Bill McNAMARA_1 · ‎06-13-2001

use the vgcfgrestore as mentioned earlier.
then vgexport gets rid of your vg completely and all /dev/vgwhatever device files

BUT...

Go into hpux -is
vgchange -a y vg00
mount -a

strings /etc/lvmtab
ioscan -fnk
vgchange -a y -q n vgraid
vgdisplay -v vgraid

and post the outputs up here.

What disk array do you have?

Restoring from backup is drastic if its a disk array problem as suggested earlier..

Later,
Bill

It works for me (tm)

Larry Le · ‎06-13-2001

Hi Bill,
The RAID5 device is Sigma Trimm Model #SA-H350 with Mylex DAC960S controller. It seems that when I re-created the volume group and logical volume, the drive showed some damaged blocks.
Here is the output of ioscan
Class I H/W Path Driver S/W State H/W Type Description
=====================================================================
disk 0 8/0.0.0 sdisk CLAIMED DEVICE MYLEX DAC960S 34732T5
/dev/dsk/c0t0d0 /dev/rdsk/c0t0d0
disk 1 8/0.1.0 sdisk CLAIMED DEVICE MYLEX DAC960S 34732T5
/dev/dsk/c0t1d0 /dev/rdsk/c0t1d0
disk 2 8/0.6.0 sdisk CLAIMED DEVICE SEAGATE ST32171W
/dev/dsk/c0t6d0 /dev/rdsk/c0t6d0
disk 3 8/12/5.0.0 sflop CLAIMED DEVICE TEAC FC-1 HF 07
/dev/floppy/c1t0d0 /dev/rfloppy/c1t0d0
disk 4 8/12/5.2.0 sdisk CLAIMED DEVICE TOSHIBA CD-ROM XM-5401TA
/dev/dsk/c1t2d0 /dev/rdsk/c1t2d0
Thanks very much for your help.

Victor BERRIDGE · ‎06-13-2001

I agree with Bill's last reply...
But now what have you ?
If you want to restore from scratch, you will have to:
# vgexport vg01
Clean all definitions of disks
#ioscan -funC disk
#cd /dev/dsk
#ll
#rmsf /dev/dsk c6t0d0 c6t0d1 c6t0d2...
#rmsf -a -D /dev/rdsk c6t0d0 c6t0d1 c6t0d2...

I would also:
#cd /etc
#rm ioconfig or mv ioconfig ioconfig.bak
#ioscan
#insf -e
and see what I have now:
#ioscan -fnC disk
#mkdir /dev/vg01
#mknod /dev/vg01/group c 64 0x010000
#pvcreate -f /dev/rdsk/c1t0d0 (-f because you may be blocked with info contained on disks)...
etc...
Create group with max size disk you want e.g.
#vgcreate -e 8000 /dev/r5vg01 /dev/dsk/c1t0d0
add the other disks
#vgextend /dev/vg01 /dev/dsk/c2t0d1 etc...
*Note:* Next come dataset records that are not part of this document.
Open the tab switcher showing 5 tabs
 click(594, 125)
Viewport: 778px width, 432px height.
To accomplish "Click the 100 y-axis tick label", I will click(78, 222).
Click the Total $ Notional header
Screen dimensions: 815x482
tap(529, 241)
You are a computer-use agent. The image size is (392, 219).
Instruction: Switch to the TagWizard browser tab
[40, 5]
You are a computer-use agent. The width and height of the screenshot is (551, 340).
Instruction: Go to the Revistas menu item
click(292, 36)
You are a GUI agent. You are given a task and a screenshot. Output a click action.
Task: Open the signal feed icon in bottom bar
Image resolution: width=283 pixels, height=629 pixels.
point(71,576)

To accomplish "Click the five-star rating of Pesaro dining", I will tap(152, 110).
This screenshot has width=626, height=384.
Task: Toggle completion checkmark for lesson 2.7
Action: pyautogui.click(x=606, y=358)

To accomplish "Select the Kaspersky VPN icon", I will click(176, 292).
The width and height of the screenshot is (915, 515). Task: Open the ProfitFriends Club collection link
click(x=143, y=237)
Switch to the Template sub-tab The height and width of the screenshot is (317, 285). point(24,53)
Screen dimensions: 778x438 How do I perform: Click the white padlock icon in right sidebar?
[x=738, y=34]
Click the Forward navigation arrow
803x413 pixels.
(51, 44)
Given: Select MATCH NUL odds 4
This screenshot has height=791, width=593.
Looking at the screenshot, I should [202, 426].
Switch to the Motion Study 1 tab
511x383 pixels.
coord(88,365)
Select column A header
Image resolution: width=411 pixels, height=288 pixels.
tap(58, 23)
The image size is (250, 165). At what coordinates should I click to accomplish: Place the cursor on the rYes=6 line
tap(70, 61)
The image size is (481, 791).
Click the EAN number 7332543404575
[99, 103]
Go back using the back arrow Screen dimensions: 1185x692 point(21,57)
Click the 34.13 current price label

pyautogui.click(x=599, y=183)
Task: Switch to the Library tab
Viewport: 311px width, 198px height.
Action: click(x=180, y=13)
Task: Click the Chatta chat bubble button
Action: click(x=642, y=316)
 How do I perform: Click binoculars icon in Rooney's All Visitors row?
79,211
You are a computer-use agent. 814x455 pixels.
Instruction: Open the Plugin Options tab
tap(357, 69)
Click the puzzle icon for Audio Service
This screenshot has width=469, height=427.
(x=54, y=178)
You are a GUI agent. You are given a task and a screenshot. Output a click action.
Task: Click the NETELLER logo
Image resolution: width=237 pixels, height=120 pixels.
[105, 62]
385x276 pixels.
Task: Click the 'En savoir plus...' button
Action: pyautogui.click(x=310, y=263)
If you got here with success you could use sam to recreate your logical volumes...

But this brings me to think: BEFORE doing all this , I would try again by vgexport vg01 to a mapfile first, try to get the vg01 once the disks are OK by trying a vgimport

Good luck
All the best
Victor

Larry Le · ‎06-13-2001

Hi Victor,
"BEFORE doing all this , I would try again by vgexport vg01 to a mapfile first, try to get the vg01 once the disks are OK by trying a vgimport..." This failed (see reply to Bill above).
Thanks all for your insightful responses. Guess I need a real tape backup instead of the 4mm DDS drive. Any suggestion???
--Larry

Victor BERRIDGE · ‎06-13-2001

Hi Larry,
I hope you understood vgimport using the mapfile...
As Kapli and Bill mentionned in their terms, with RAID5 a disk failure and replacement shouldnt affect the system (for the OS all is still OK)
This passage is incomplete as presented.